Il mantra della Raggi forse sarà il rap dell’estate

Lo scandalo del nuovo Stadio consolida la figura del Sindaco Raggi sempre più lontana dalla realtà romana. Il suo mantra: chi ha sbagliato pagherà è già leggenda

Per la serie: non sento, non vedo ma soprattutto NON PARLO.

E’ questa “la cifra” distintiva di Virginia Raggi. Sindaco di Roma, salita alla poltrona in Campidoglio con largo consenso pubblico e grande sostegno della base grillina.
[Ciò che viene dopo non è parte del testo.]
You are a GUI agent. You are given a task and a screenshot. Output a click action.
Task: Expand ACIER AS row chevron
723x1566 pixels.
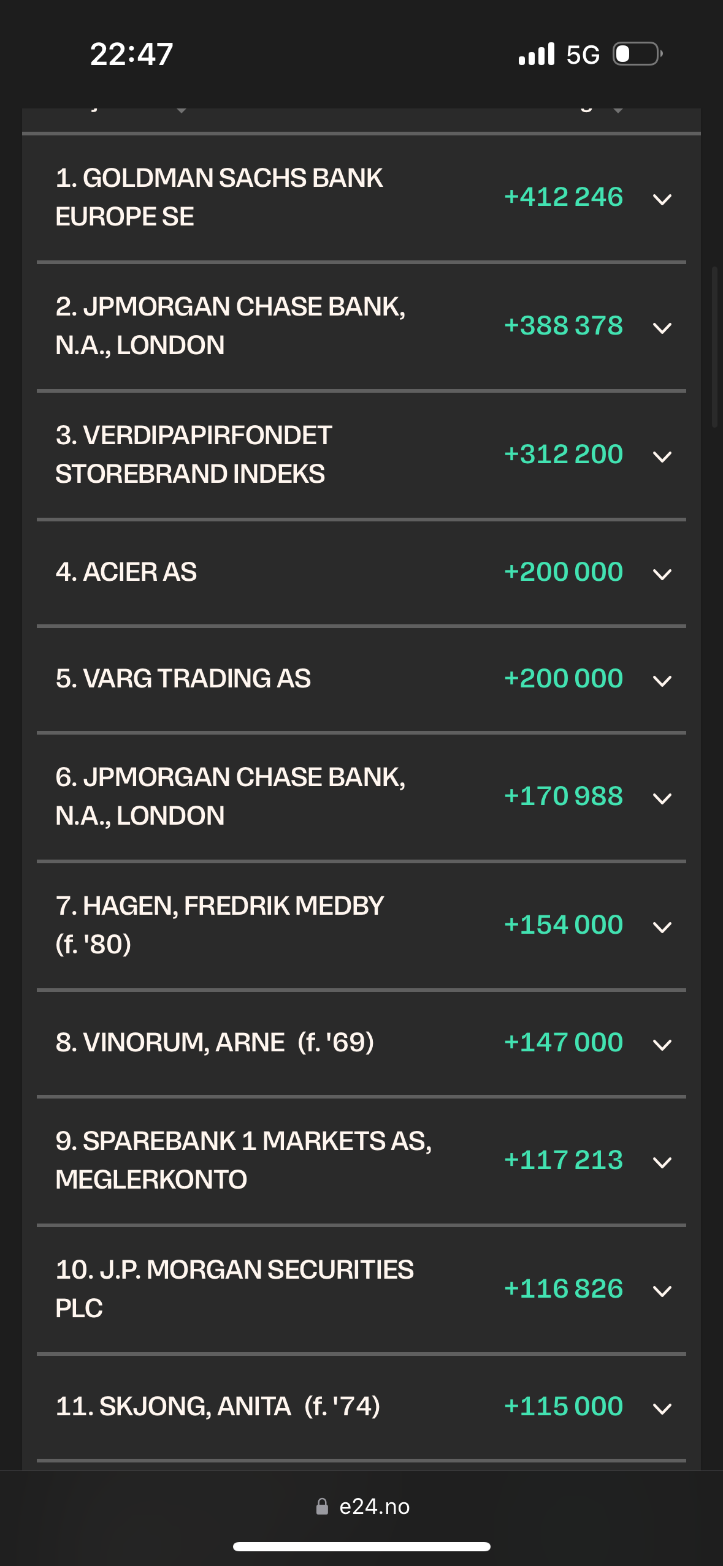click(x=662, y=574)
Il problema, però, è che la Virginia pare vivere in un mondo tutto suo ben distante dalla realtà della Città che dovrebbe governare e risanare secondo il codice etico del Movimento che impone (??) sobrietà, presa di distanza dai soliti furbetti, rigore e castità (morale si intende). Ma la donna sindaco finora non ha dato ai Romani nessuna certezza e nessuna empatia.
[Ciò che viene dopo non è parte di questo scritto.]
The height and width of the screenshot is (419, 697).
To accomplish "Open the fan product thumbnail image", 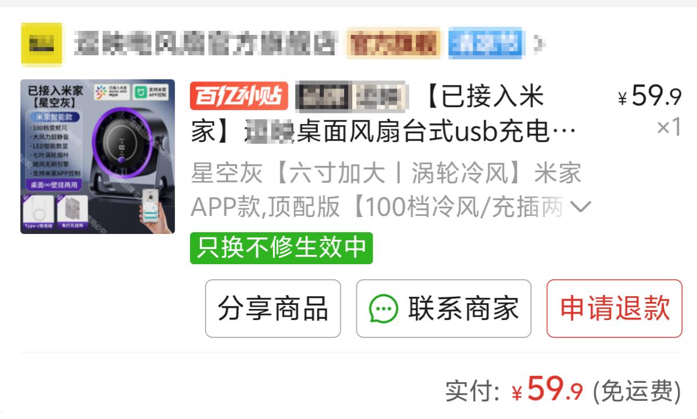I will click(97, 157).
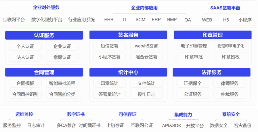This screenshot has height=132, width=258.
Task: Select the SAAS签署平台 heading
Action: [x=225, y=8]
Povera Virginia qualunque cosa (negativa) succeda a Roma la coglie alla sprovvista e la lascia basita. Ad ogni avversità “casca dal pero” e non rilascia alcuna dichiarazione di spessore e presa di posizione. La Raggi ha “inciso” un mantra che usa sempre e comunque e che ripetuto con così grande frequenza porta alla narcolessia più profonda. Così se Roma sprofonda e le buche/voragini si autogenerano lei dichiara fermamente: chi ha sbagliato pagherà. Gli alberi cadono sulla Città: chi ha sbagliato pagherà. Il giro d’Italia si impianta vergognosamente sulle nostre strade distrutte: chi ha sbagliato pagherà…Il nuovo stadio della Roma viene disgregato dai suoi stessi accoliti ed ecco che parte il tweet/mantra della Virginia: chi ha sbagliato pagherà.
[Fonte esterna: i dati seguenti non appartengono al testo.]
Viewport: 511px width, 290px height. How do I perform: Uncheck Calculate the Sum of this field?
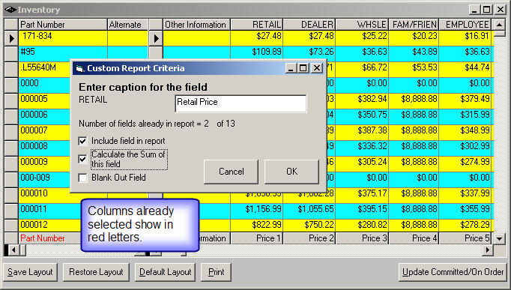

A questo punto siamo talmente ipnotizzati da rischiare di dimenticarci che l’avv. Lanzalone da Genova (come il Grillo) l’ha scelto lei, nel 2017, per affrontare e districare quello che pareva lo spinoso nodo dello Stadio di Tor di Valle. E che pure per la nomina alla presidenza di Acea del succitato Lanzalone c’è il suo zampino.

Se poi, anche per questo giro di valzer, lei è una mera esecutrice roussoviana (di Rousseau) abbia la forza di dirlo e magari di ribellarsi. Se invece le va bene così e fare il sindaco robot senza voce e pensiero proprio le si addice ce lo dica direttamente.

Perchè a noi i mantra privi di contenuto non piacciano nemmeno un po’.